SA takes France to task

2011-07-16 15:32

South Africa has reported France to the sanctions committee of the United Nations after it became known that France was dropping weapons in Libya to aid the rebels’ war against Libyan leader Muammar ­Gaddafi.

In a move that may sully the relationship between South Africa and France, the South African mission complained to the UN that France had overstepped the boundaries of Resolution 1970, which imposes an arms embargo on Libya.

This means no country is allowed to give or sell arms to the Libyans because they could be used to kill civilians.

Several government officials and diplomats told City Press that South Africa feels France was not justified in delivering the arms to the rebels.

France is also a member of Nato, which South Africa feels is overstepping its boundaries in Libya.

“Nato says it demobilised the military infrastructure of Gaddafi, so why are they continuing the bombing?” a South African government official said.

Although South Africa voted in favour of resolutions that allow for a no-fly zone in Libya, it shortly afterwards said nations like the US and France are ­using the resolutions to effect regime change, which overreaches the intent of the resolutions.

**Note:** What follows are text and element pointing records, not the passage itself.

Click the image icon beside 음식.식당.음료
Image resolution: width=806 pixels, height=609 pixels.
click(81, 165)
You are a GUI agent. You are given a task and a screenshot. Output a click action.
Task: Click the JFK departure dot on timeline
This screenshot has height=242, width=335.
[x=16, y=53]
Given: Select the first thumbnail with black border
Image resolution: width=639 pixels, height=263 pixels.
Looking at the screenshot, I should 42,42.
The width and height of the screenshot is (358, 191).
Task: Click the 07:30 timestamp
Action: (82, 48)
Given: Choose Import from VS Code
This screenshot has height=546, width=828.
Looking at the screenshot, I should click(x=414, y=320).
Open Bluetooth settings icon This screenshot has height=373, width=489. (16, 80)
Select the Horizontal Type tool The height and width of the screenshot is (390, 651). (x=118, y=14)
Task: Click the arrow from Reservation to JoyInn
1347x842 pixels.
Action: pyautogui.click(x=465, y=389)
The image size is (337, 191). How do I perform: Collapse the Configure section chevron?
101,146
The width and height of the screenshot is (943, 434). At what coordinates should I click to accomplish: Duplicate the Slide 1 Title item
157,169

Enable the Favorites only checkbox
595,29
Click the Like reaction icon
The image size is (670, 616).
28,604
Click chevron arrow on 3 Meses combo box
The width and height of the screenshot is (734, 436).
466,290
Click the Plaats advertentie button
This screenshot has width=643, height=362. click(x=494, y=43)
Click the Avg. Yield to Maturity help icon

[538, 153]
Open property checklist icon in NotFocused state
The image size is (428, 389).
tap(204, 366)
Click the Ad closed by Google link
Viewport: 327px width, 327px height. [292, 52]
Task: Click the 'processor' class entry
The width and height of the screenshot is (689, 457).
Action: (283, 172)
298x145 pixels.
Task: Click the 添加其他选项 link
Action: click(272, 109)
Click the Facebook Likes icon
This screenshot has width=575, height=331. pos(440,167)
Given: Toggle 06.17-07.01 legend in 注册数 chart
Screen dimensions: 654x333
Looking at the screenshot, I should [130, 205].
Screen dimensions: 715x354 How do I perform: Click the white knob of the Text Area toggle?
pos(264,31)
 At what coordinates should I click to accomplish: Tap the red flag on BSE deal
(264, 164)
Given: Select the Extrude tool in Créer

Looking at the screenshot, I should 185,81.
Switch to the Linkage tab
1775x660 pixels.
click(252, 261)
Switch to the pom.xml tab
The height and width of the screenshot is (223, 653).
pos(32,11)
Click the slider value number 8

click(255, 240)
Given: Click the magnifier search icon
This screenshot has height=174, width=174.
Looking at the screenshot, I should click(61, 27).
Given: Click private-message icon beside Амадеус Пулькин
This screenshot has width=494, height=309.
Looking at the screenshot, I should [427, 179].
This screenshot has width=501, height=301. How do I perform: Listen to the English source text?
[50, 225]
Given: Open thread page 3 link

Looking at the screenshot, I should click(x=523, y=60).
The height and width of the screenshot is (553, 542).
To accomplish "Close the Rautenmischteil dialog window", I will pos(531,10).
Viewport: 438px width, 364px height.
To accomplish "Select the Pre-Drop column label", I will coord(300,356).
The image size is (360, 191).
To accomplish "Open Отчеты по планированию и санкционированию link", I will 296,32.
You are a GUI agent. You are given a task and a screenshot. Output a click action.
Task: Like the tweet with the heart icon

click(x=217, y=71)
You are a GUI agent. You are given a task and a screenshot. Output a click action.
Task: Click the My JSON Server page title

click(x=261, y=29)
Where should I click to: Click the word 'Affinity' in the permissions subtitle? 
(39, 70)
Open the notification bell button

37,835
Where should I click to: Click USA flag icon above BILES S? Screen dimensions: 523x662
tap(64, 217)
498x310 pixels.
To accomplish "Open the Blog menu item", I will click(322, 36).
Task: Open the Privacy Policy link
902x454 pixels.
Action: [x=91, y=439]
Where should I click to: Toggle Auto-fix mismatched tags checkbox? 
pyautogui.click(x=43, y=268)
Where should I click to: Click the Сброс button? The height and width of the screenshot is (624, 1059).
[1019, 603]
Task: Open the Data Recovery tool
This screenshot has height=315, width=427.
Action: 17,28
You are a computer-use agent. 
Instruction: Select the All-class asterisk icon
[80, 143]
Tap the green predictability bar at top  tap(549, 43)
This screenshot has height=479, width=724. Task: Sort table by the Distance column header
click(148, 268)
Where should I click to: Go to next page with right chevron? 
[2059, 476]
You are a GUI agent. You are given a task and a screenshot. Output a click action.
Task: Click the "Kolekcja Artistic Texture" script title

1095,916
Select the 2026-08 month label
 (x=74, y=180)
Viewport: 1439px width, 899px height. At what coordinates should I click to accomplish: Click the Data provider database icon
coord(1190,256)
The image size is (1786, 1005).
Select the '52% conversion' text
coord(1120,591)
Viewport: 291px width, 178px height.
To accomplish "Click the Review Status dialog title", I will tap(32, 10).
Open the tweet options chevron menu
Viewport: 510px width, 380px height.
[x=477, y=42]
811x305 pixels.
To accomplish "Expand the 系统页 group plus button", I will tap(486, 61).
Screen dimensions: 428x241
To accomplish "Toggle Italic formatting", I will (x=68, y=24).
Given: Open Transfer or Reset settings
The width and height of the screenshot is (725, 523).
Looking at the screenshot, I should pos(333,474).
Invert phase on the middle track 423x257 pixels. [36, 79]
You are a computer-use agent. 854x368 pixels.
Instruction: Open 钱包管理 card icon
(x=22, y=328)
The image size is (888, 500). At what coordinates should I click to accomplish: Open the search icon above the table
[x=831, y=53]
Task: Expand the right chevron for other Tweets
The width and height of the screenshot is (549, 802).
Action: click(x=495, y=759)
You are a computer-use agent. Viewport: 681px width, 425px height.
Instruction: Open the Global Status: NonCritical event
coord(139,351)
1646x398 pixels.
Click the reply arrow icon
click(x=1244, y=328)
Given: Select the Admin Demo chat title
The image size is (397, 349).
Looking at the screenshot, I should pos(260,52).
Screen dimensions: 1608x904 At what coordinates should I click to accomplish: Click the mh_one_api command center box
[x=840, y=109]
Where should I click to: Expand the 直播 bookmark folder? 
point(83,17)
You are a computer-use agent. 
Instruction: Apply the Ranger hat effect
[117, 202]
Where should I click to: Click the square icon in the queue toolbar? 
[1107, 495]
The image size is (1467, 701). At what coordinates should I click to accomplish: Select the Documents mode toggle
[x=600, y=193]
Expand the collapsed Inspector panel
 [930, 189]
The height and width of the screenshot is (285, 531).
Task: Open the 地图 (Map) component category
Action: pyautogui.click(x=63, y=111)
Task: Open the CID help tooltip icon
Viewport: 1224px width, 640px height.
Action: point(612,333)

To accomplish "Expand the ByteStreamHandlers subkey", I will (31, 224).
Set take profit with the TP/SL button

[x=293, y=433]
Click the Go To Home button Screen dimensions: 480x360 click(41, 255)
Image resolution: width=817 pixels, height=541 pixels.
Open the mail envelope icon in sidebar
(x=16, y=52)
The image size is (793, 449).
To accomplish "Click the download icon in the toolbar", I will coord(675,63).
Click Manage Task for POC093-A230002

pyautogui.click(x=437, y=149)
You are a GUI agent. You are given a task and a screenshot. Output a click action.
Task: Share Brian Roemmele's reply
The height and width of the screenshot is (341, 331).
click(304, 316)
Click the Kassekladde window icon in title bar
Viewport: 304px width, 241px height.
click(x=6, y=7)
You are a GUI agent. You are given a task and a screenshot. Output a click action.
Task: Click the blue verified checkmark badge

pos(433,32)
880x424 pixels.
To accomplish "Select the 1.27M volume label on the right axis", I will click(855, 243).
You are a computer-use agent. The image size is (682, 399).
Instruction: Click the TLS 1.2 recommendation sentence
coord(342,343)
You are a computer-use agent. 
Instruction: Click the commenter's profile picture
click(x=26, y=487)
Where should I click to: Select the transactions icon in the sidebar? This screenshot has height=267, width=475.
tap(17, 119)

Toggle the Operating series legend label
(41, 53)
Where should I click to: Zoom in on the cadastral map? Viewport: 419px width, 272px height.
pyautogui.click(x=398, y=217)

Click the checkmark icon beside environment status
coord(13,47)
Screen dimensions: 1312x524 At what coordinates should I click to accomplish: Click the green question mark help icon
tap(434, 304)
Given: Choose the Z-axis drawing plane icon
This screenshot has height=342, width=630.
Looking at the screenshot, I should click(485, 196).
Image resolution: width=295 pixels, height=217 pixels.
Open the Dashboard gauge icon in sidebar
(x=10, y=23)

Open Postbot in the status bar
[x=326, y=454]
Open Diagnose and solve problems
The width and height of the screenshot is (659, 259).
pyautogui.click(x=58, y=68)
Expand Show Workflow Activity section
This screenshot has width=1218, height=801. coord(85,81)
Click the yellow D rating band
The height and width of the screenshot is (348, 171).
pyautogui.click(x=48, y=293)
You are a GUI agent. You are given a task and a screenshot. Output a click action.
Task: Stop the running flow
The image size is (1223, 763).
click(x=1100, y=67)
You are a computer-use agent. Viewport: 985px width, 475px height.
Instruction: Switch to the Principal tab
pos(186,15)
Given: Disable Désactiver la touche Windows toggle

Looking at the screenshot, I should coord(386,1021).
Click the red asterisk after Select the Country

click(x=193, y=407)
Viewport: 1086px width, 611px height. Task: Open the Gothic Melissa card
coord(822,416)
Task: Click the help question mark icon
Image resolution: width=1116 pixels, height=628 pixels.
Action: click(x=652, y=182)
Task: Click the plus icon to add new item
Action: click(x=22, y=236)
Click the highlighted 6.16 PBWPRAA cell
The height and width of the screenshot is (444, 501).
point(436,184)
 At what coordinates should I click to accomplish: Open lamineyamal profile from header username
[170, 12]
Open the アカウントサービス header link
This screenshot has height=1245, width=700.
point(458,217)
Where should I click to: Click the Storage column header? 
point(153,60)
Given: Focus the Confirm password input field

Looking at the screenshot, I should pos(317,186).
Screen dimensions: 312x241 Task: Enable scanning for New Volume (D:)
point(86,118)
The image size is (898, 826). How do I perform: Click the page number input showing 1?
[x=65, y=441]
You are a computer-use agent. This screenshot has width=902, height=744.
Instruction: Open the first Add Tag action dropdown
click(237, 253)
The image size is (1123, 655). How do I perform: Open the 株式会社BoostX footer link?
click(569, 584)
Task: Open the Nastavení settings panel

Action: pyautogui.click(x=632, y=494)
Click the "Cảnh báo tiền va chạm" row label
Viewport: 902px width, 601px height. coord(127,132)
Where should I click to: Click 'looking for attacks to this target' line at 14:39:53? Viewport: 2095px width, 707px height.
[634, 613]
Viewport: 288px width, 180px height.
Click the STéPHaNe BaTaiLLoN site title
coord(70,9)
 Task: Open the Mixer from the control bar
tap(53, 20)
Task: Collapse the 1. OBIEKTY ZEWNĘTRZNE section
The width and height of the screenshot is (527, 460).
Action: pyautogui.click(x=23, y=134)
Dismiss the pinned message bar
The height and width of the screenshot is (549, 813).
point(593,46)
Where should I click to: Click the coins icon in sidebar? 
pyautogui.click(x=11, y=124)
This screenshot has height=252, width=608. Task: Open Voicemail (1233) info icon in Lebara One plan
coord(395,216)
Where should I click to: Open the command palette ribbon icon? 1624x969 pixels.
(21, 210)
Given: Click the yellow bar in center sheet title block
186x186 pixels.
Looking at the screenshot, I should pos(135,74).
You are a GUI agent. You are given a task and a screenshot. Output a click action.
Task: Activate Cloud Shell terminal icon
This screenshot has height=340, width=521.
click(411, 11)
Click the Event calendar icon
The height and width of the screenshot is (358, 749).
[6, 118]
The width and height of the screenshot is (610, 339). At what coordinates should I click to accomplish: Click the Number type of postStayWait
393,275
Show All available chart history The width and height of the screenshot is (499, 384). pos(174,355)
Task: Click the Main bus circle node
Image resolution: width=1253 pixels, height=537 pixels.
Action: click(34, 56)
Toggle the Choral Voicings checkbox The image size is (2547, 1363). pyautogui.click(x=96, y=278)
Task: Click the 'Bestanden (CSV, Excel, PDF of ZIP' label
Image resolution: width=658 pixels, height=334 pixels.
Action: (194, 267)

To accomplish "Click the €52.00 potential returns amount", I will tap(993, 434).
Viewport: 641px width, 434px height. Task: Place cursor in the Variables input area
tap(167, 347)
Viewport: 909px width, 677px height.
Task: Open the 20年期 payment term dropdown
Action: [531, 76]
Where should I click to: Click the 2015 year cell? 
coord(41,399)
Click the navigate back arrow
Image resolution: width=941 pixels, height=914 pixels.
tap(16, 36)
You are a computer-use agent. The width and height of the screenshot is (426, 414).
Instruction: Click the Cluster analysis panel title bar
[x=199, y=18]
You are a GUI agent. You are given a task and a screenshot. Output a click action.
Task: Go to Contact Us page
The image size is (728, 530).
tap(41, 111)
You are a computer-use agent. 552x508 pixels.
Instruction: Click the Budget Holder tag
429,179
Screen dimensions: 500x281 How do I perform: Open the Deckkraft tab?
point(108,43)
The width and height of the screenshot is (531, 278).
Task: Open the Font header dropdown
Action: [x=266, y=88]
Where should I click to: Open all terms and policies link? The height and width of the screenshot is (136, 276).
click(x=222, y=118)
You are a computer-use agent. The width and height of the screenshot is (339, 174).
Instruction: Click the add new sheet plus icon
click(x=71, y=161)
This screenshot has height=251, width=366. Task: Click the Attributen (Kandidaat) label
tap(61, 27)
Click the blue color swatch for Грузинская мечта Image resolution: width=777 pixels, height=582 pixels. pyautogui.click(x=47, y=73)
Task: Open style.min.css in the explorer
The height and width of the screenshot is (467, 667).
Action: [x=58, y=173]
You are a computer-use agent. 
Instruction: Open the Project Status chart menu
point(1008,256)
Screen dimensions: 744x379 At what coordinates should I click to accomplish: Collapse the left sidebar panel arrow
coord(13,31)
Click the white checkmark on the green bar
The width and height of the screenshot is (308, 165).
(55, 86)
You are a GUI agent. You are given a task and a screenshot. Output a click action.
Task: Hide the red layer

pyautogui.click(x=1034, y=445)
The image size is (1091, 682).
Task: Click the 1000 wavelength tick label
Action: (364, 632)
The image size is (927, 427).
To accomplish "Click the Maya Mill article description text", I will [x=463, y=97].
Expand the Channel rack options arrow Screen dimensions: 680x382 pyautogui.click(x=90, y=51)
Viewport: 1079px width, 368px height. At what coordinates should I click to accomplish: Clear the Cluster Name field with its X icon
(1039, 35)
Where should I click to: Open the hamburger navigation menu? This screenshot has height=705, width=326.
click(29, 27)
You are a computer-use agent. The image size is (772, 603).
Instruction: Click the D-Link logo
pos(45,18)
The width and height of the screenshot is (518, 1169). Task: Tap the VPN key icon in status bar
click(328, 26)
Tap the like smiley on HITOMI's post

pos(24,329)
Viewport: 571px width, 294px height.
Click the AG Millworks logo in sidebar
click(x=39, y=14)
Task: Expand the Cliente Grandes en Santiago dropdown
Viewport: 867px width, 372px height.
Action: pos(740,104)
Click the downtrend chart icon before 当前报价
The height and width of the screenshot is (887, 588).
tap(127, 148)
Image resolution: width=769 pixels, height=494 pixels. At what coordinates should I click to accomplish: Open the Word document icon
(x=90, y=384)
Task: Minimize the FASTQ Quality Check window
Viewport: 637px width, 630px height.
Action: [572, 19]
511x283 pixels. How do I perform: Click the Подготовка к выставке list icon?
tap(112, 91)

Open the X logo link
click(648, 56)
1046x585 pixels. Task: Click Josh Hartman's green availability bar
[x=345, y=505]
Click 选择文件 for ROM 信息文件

Back home, President Jacob Zuma had a hard time explaining to locals why South Africa voted in favour of a no-fly zone, which effectively gave Nato the go-ahead to bomb Libyan towns.

South African diplomats claim that although resolution 1973 – which mandated the no-fly zone – was pushed too far by Nato, it stopped Gaddafi from carrying out threats to “wipe out” civilians in Benghazi and Misrata which were seen as rebel strongholds.

Zuma received criticism in an ANC Youth League statement in particular for agreeing to ­“undermine the sovereignty of another country” and for “being used by the United States”.

This became a lightning rod for ANC youth league leader ­Julius Malema, who is extremely critical of Zuma and wants him ­replaced as ANC president next year, and an example for him of Zuma’s weak leadership.

Although officials say the South African government holds no brief for Gaddafi, it is suspicious of the transitional national council which has been recognised by some European countries and the United States.

“Who are these people, where do they get their instructions from? That’s what we want to know,” a member of Zuma’s ­executive asked.

City Press was told that several African leaders, including the presidents of Ethiopia, Gabon, Gambia, Rwanda and Senegal, agree with the Western countries that Gaddafi must go, but are hesitant to come out publicly and say so.

“They say they’ve had enough of this, Gaddafi must leave. But they want to be careful not to say it out loud because they know that some day it might be them,” a senior diplomat said.

The dependancy of some African countries on Gaddafi’s generosity also plays a role in their reluctance to act.

“Mali, Mauritania, Uganda and the [Democratic Republic of] Congo are all on the payrolls of Gaddafi,” a senior diplomat said.

The department of international relations and co-operation declined to comment.